▸ **Provided records**
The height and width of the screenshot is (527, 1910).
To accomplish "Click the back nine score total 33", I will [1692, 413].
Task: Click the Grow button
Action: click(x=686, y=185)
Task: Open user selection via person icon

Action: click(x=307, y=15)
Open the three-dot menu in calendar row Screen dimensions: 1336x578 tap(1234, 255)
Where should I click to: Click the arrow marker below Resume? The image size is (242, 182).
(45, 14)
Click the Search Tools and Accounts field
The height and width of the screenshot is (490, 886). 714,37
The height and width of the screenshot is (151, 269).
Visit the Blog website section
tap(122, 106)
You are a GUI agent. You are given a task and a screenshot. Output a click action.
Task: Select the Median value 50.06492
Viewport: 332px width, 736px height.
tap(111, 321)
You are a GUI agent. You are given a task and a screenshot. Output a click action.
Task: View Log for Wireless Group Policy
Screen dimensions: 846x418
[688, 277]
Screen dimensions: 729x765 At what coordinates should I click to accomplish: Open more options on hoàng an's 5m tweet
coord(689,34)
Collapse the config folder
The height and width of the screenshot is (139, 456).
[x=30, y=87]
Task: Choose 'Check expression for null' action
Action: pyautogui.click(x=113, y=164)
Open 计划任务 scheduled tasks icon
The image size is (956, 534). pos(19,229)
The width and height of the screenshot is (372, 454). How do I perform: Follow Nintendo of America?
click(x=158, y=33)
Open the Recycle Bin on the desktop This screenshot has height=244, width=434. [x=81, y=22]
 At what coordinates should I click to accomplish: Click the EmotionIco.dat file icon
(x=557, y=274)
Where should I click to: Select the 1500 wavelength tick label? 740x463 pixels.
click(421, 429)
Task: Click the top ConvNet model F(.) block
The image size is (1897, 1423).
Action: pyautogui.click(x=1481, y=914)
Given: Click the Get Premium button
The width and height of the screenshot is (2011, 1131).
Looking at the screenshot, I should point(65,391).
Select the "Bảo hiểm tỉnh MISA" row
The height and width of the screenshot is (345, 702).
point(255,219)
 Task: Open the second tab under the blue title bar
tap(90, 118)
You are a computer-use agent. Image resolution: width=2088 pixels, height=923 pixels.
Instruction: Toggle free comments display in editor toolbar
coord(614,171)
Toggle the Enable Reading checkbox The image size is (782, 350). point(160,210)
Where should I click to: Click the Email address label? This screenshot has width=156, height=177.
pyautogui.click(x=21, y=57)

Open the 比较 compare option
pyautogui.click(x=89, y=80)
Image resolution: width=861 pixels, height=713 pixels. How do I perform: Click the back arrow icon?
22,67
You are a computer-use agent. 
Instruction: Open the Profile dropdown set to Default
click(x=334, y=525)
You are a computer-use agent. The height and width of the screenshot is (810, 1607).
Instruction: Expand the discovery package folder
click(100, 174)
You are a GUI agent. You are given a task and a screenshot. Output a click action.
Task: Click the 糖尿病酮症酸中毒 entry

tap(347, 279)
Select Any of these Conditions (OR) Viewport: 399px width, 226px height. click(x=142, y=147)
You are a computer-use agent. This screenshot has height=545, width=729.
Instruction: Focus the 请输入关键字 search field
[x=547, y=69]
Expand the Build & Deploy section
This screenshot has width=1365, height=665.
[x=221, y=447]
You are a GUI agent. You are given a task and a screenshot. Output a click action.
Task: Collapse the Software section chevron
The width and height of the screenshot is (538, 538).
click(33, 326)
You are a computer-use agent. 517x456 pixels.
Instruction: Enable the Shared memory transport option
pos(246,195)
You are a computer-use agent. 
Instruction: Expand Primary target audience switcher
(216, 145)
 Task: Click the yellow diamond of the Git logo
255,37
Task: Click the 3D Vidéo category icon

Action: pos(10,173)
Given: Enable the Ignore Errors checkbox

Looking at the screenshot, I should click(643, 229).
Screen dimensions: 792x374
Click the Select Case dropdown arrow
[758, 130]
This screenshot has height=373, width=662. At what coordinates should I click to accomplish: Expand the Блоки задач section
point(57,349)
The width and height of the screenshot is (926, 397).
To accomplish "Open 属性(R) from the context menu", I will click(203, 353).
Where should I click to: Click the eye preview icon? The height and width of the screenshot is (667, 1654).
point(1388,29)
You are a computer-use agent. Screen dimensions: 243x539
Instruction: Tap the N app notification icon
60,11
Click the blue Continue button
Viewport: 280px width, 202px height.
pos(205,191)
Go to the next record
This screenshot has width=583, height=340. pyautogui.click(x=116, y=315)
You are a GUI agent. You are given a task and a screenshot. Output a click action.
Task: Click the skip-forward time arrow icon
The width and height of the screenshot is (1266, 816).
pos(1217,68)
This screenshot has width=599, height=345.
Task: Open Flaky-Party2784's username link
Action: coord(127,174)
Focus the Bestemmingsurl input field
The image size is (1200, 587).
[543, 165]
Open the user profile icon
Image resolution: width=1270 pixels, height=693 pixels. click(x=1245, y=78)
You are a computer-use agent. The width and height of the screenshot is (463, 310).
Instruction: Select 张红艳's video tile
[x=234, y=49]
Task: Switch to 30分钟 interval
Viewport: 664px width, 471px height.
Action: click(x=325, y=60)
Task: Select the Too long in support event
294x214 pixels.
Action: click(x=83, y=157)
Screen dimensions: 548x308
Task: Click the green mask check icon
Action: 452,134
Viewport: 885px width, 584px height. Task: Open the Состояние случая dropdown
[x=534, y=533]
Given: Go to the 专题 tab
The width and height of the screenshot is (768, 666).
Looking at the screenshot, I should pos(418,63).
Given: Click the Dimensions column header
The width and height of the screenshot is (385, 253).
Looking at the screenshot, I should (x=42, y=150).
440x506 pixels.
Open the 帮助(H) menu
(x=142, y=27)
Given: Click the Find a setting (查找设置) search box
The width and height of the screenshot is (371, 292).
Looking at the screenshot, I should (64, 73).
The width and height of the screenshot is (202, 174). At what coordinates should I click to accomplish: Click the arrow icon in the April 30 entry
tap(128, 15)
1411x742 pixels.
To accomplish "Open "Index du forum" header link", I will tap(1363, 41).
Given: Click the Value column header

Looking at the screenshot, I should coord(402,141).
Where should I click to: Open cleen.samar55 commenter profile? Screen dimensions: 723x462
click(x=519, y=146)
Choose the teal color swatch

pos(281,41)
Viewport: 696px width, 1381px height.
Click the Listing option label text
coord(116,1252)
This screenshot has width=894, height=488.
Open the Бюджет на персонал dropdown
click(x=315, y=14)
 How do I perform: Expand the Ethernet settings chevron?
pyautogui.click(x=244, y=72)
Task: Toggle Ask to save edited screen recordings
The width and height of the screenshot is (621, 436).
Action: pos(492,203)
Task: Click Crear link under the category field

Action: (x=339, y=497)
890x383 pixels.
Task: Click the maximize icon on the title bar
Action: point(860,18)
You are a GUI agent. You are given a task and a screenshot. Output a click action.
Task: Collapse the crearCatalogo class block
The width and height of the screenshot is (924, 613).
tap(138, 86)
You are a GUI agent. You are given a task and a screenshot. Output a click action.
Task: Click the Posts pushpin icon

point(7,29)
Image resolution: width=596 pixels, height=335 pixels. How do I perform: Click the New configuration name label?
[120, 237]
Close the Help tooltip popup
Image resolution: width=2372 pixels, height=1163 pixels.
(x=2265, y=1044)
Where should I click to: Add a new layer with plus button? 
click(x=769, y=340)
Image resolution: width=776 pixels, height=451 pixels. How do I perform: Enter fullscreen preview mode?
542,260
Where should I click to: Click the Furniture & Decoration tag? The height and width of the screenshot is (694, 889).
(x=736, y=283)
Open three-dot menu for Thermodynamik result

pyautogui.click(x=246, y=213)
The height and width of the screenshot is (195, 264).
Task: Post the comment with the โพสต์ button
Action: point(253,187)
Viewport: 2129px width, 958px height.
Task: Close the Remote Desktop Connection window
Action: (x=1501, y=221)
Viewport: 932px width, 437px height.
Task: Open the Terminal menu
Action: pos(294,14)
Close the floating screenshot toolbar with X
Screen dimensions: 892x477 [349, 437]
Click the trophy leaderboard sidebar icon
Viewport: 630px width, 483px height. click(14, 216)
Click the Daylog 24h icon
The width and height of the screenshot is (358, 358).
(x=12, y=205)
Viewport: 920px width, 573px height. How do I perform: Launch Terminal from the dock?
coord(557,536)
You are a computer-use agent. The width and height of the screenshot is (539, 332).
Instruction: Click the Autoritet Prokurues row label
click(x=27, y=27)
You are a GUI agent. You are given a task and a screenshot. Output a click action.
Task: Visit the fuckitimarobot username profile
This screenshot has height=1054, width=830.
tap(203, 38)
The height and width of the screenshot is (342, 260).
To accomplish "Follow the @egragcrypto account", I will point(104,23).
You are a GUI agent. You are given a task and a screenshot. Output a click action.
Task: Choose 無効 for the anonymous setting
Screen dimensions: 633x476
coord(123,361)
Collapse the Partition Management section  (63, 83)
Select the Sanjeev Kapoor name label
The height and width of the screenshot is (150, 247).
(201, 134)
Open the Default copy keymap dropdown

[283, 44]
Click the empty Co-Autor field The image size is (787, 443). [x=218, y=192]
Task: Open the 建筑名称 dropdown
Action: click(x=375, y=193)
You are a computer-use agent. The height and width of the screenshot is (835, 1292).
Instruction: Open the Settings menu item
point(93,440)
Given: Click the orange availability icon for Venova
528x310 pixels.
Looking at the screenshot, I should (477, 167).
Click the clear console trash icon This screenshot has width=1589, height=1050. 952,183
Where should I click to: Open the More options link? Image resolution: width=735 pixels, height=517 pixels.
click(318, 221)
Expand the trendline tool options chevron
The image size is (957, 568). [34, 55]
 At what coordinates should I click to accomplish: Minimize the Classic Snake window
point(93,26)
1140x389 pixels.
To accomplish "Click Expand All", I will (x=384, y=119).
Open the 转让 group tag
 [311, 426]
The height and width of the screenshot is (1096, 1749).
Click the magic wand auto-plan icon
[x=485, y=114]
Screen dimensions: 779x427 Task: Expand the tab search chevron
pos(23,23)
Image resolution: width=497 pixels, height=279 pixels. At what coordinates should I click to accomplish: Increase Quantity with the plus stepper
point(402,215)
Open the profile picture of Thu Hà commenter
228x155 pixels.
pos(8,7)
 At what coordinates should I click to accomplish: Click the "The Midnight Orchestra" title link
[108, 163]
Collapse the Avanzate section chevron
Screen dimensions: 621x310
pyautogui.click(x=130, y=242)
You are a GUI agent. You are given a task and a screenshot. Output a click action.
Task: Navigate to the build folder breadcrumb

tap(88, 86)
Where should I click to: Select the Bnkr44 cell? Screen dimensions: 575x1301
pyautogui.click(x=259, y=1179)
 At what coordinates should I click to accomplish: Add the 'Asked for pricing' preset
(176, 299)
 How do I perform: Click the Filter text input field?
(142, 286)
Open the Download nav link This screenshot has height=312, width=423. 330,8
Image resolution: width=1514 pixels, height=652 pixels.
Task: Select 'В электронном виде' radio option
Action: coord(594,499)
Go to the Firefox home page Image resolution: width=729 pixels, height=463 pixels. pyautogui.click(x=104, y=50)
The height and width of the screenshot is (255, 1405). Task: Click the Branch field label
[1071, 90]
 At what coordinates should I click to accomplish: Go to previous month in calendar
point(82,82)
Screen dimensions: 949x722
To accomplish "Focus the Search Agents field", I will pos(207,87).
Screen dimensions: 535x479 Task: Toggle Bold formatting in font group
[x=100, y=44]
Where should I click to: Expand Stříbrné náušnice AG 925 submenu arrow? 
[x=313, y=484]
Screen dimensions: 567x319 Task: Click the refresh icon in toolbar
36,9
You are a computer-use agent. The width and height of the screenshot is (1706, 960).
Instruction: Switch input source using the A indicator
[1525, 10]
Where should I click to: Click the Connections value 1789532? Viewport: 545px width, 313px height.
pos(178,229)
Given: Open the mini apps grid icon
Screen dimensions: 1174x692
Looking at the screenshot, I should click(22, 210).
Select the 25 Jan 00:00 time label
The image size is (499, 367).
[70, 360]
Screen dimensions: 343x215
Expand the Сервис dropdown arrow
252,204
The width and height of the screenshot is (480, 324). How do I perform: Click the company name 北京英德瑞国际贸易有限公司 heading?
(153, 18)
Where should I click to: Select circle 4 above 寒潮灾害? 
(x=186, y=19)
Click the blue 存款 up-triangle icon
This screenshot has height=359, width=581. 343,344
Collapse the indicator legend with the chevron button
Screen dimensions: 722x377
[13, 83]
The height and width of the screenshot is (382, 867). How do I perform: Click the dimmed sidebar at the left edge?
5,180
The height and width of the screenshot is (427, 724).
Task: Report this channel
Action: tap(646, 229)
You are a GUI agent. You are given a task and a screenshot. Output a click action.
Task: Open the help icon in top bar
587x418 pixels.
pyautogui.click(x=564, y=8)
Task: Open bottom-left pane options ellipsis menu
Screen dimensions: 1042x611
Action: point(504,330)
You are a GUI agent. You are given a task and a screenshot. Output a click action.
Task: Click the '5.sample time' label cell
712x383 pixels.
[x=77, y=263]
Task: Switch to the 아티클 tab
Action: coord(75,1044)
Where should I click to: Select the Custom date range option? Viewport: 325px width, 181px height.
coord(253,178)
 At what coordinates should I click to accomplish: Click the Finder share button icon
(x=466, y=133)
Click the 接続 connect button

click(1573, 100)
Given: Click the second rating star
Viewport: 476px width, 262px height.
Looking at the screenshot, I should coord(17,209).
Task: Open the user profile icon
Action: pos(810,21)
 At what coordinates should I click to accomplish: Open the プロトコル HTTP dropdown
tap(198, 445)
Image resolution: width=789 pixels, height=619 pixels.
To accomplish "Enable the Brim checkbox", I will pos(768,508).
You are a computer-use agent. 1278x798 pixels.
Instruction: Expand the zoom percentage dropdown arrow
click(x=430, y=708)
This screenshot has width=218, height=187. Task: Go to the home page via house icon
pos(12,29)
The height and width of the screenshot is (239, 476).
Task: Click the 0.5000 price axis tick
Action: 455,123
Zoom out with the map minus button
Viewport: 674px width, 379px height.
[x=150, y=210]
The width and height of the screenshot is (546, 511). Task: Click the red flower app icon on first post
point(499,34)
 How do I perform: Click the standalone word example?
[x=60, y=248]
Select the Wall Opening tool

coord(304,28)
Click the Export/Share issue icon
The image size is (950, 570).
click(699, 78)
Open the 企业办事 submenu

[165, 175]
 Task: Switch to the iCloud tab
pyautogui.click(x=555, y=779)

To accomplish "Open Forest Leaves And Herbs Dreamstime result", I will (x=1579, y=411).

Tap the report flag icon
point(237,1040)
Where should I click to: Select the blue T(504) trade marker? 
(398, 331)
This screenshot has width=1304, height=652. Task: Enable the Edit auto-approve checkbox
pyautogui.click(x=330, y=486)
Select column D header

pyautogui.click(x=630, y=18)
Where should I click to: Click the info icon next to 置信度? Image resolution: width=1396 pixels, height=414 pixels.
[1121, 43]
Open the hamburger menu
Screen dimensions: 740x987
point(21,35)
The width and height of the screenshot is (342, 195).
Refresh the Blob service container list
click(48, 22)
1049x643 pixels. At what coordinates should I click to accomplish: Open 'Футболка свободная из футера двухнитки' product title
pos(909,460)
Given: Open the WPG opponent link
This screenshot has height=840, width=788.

▸ **Set task**
Copy the items verbatim, beginning at the line containing "Task: Click the yellow" and ending at the line containing "This screenshot has width=583, height=340.", with both of those lines included.

▸ **Written response**
 Task: Click the yellow diamond of the Git logo
255,37
Task: Click the 3D Vidéo category icon

Action: pos(10,173)
Given: Enable the Ignore Errors checkbox

Looking at the screenshot, I should click(643, 229).
Screen dimensions: 792x374
Click the Select Case dropdown arrow
[758, 130]
This screenshot has height=373, width=662. At what coordinates should I click to accomplish: Expand the Блоки задач section
point(57,349)
The width and height of the screenshot is (926, 397).
To accomplish "Open 属性(R) from the context menu", I will click(203, 353).
Where should I click to: Click the eye preview icon? The height and width of the screenshot is (667, 1654).
point(1388,29)
You are a computer-use agent. Screen dimensions: 243x539
Instruction: Tap the N app notification icon
60,11
Click the blue Continue button
Viewport: 280px width, 202px height.
pos(205,191)
Go to the next record
This screenshot has width=583, height=340. pyautogui.click(x=116, y=315)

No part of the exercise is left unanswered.